La nouvelle sitcom animée de Channel 4, Duncanville m'a aussi fait rire à peu près tout au long: c'est essentiellement The Simpsons mais co-créé par Mike Scully de cette émission aux côtés d'Amy Poehler, le génie derrière Parks and Recreation . Il y a de nombreuses années, George HW Bush a déclaré que les familles américaines devaient être "plus comme les Waltons et moins comme les Simpsons"; près de 30 ans plus tard, un compromis est en train d'être imposé à Papa Bush. La famille de la petite ville de l'adolescent Duncan est sans aucun doute moins dysfonctionnelle que la création de Matt Groening, mais l'humour est aussi d'actualité. Charmant, sans menace: mais absolument aucun avantage. Essayez-le.

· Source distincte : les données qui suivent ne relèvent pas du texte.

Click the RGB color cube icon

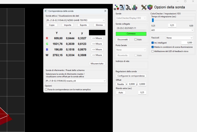click(x=150, y=7)
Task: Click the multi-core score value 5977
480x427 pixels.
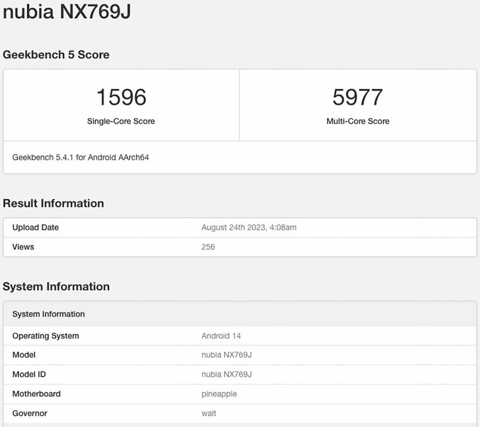Action: (358, 97)
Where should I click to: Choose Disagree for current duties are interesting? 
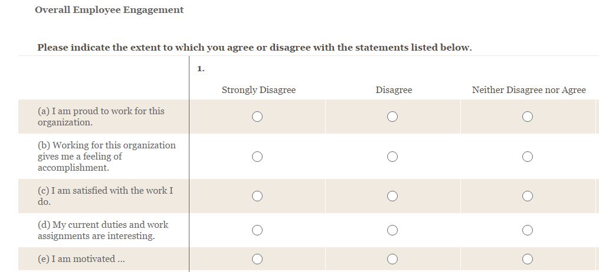click(x=392, y=230)
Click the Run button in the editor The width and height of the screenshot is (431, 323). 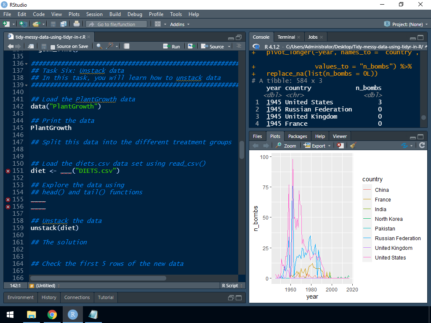[172, 46]
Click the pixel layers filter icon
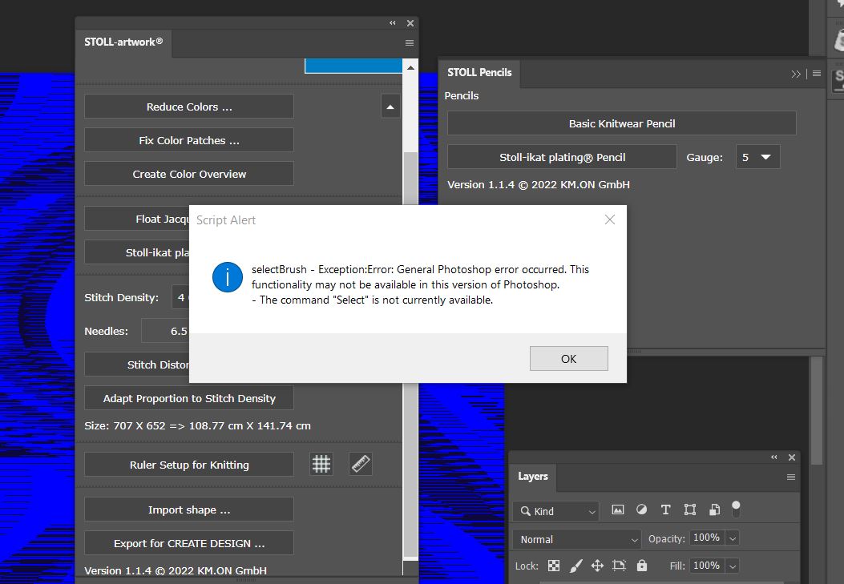844x584 pixels. click(618, 509)
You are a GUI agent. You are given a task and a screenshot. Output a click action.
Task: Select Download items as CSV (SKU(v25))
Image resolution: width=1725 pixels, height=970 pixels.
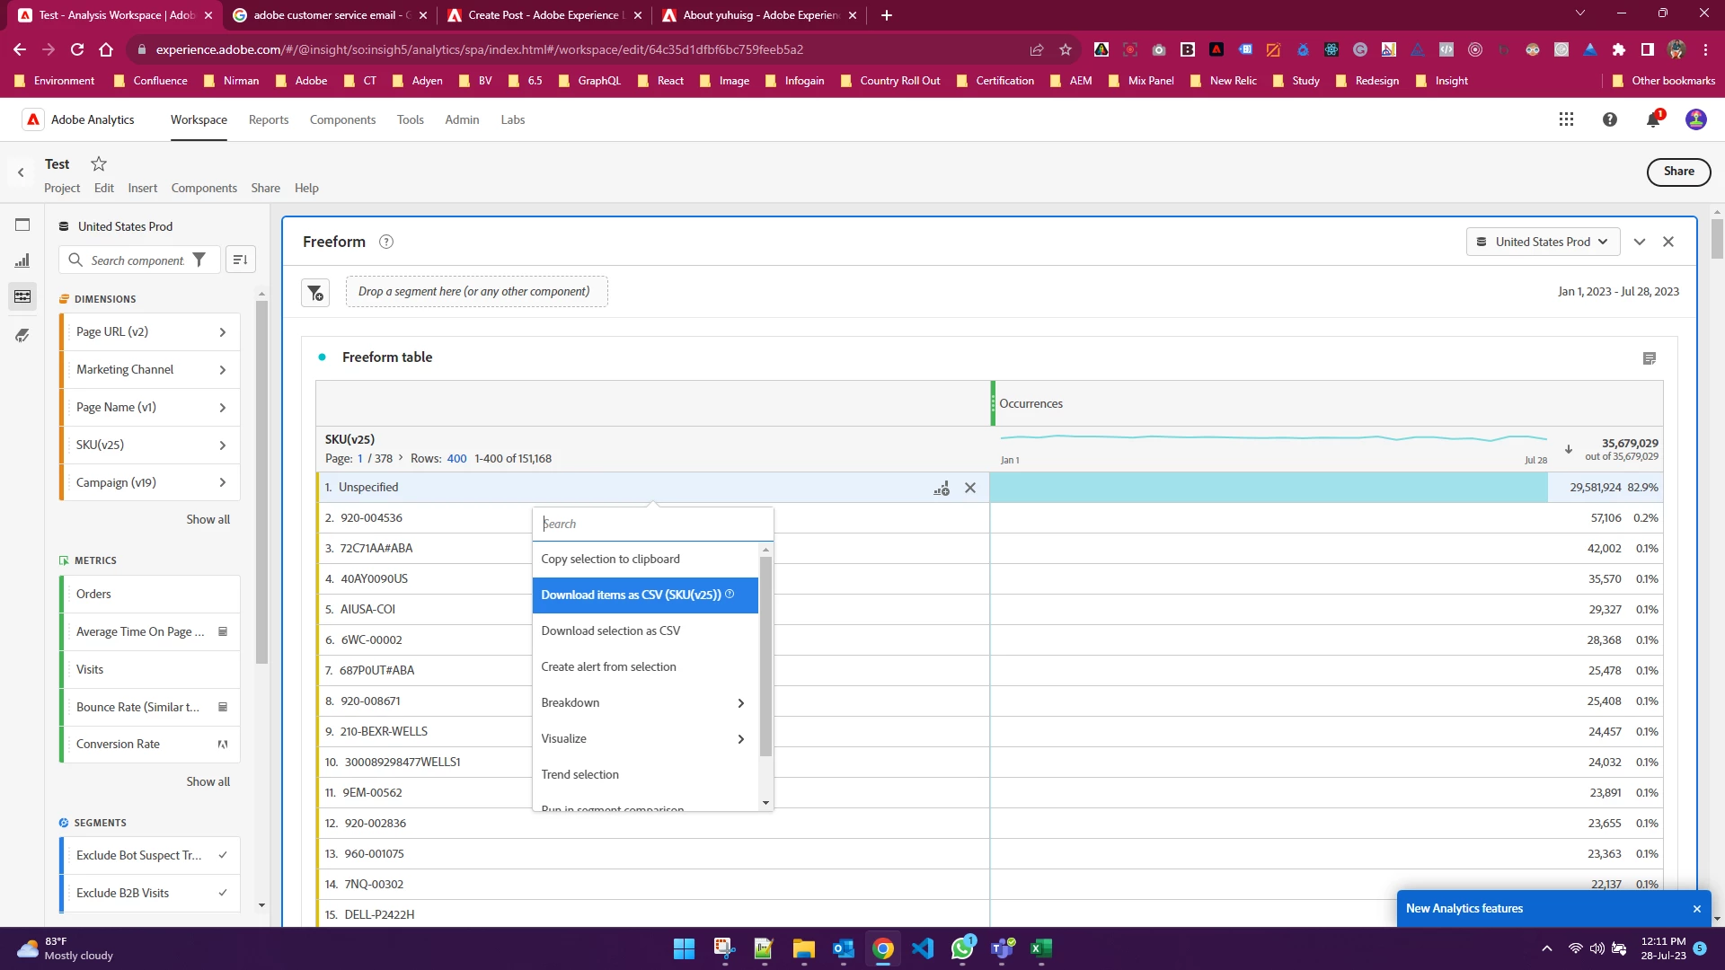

Le meilleur de l'humour local, à peu près nul, a pris fin avec mélancolie. La deuxième série de Daisy May Cooper et Charlie Cooper Ce pays a ravi, irrité, captivé et déconcerté dans une mesure démesurée, et je suis désolé de le voir disparaître. Il y a un Kurtan et un Kerry qui vivent dans tous les villages Cotswold et Chiltern mal dotés, sous-dotés, tous les villages de Grande-Bretagne, avec leurs minuscules horizons et leurs grands cœurs confus. Avoir identifié ces couches de la société bien intentionnées, muettes, dépravées et glorieuses est l'héritage des jumeaux Cooper. Aussi, une belle blague finale.